During the colonial period, a certain tension existed between the hacendados--the owners of private plantations--and Indian communities that laid claim to, but did not always make productive use of, communal lands known as ejidos or tierras comunales. Although some encroachment by hacendados on Indian lands undoubtedly took place, this practice was not apparently widespread, mainly because the Spanish crown had supported the integrity of the Indian lands. After independence, however, the process of private seizure of communal lands accelerated, aided by the confusing and incomplete nature of the inherited colonial statutes dealing with the ownership and transfer of land. The rapid growth of coffee production in the late nineteenth and early twentieth centuries led the government to formalize the favored status of private, export-oriented agriculture over subsistence farming through the passage of the legislative decree of March 1, 1879. This decree allowed private individuals to acquire title to ejido land as long as they planted at least 25 percent of that land with certain specified crops, most notably coffee and cocoa. Tierras comunales were formally abolished in February 1881; the abolishment of ejidos in March 1882 left private property as the only legally recognized form of land tenure.
During the twentieth century, the conflict over land tenure pitted commercial export-crop producers against campesinos who sought to raise subsistence crops--mainly corn--on land to which they rarely held legal title. Some campesinos worked under various rental and sharecropping arrangements; however, an increasing number functioned as squatters, with no claim to their land beyond their mere presence on it. This occupation of private and public lands was intensified by rapid population growth, the expansion of cotton production that removed further acreage from the total available for subsistence agriculture, and the expulsion of thousands of Salvadorans from Honduras following the 1969 war between the two countries.
As of 1988, the most recent agricultural census had been conducted in 1971, but data on the 1980 land reform program corroborates that extremely unequal land distribution patterns persisted throughout the 1970s. According to the 1971 agricultural census, 92 percent of the farms in El Salvador (some 250,500 in all) together comprised only 27 percent of all farm area. The other 73 percent of farmland was combined in only 1,951 farms, or 8 percent of all farms; these parcels were all over 100 hectares. Farms between 100 and 500 hectares represented 15 percent of El Salvador's cultivated area.

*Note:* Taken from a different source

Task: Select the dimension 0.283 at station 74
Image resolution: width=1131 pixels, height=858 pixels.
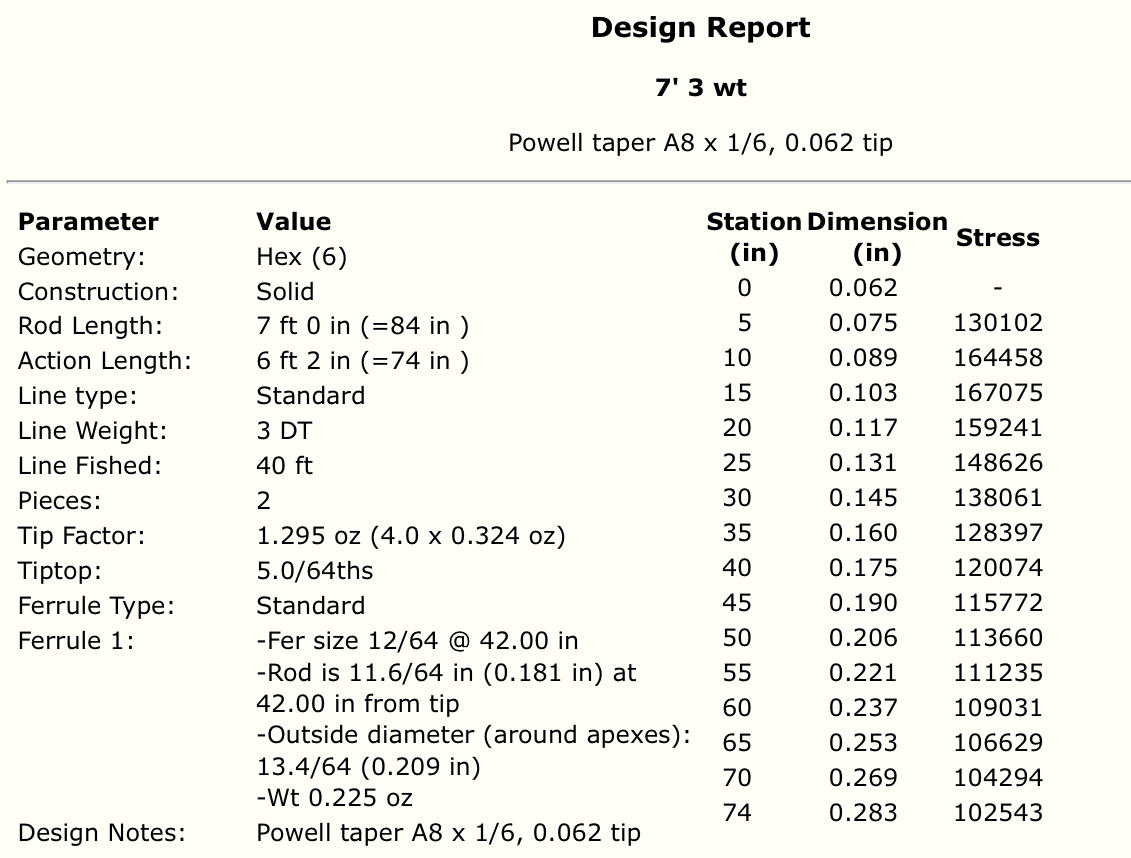Action: pos(863,813)
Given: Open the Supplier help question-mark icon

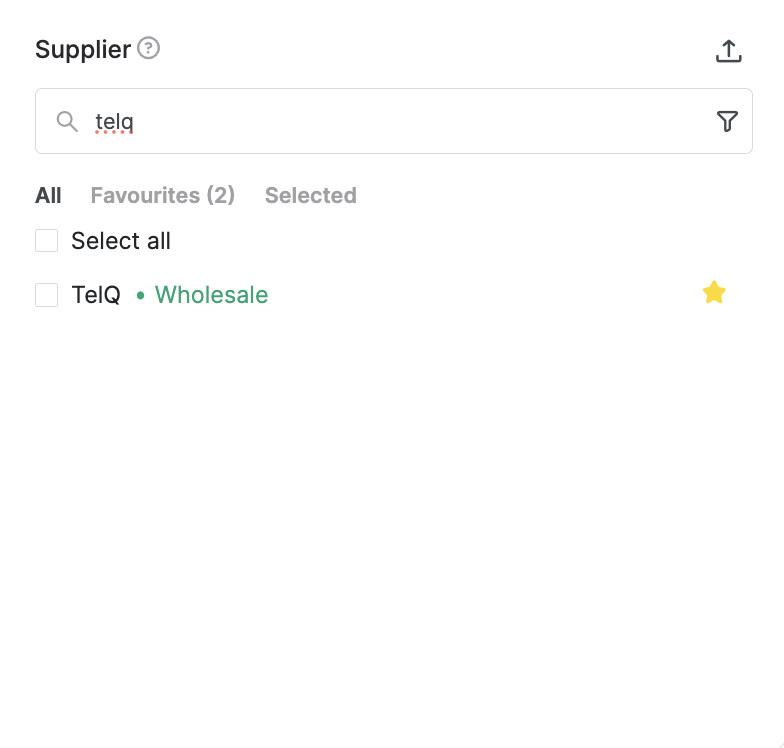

The land distributed under Phase I of the land reform program included the largest plantations--all those larger than 500 hectares. Phase I divided up 469 individual properties, with a combined area of 219,400 hectares, almost 18 percent of all Salvadoran farmland. Nearly 31,400 Salvadoran heads of household benefited directly from Phase I of the land reform; if family members are included, the beneficiaries totaled almost 188,200. Most of these lands were expropriated by the government and divided among 317 cooperatives. The government hoped that the economies of scale possible under a cooperative framework would keep the farms efficient.
The government guaranteed the former landholders that they would be compensated and had planned to pay them out of the cooperatives' earnings. However, because the cooperatives experienced major difficulties during their initial years, much of the compensation had to be paid by the government. According to a report released by the inspector general of AID in February 1984, the cooperatives established under Phase I of the land reform "had massive capital debt, no working capital, large tracts of nonproductive land, substantially larger labor forces than needed to operate the units, and weak management." By the end of 1985, only 5 percent of the 317 cooperatives formed under the land reform were able to pay their debts, in spite of US$150 million in assistance from AID. Many lacked capital to buy fertilizer, so yields steadily declined. Nevertheless, by the end of 1987 almost all Phase I compensation had been paid. The restrictions placed on Phase II by the Constituent Assembly greatly limited its effect on land tenure because of the small size of the plots. As of 1987, however, phase II of the agrarian reform program had not been implemented.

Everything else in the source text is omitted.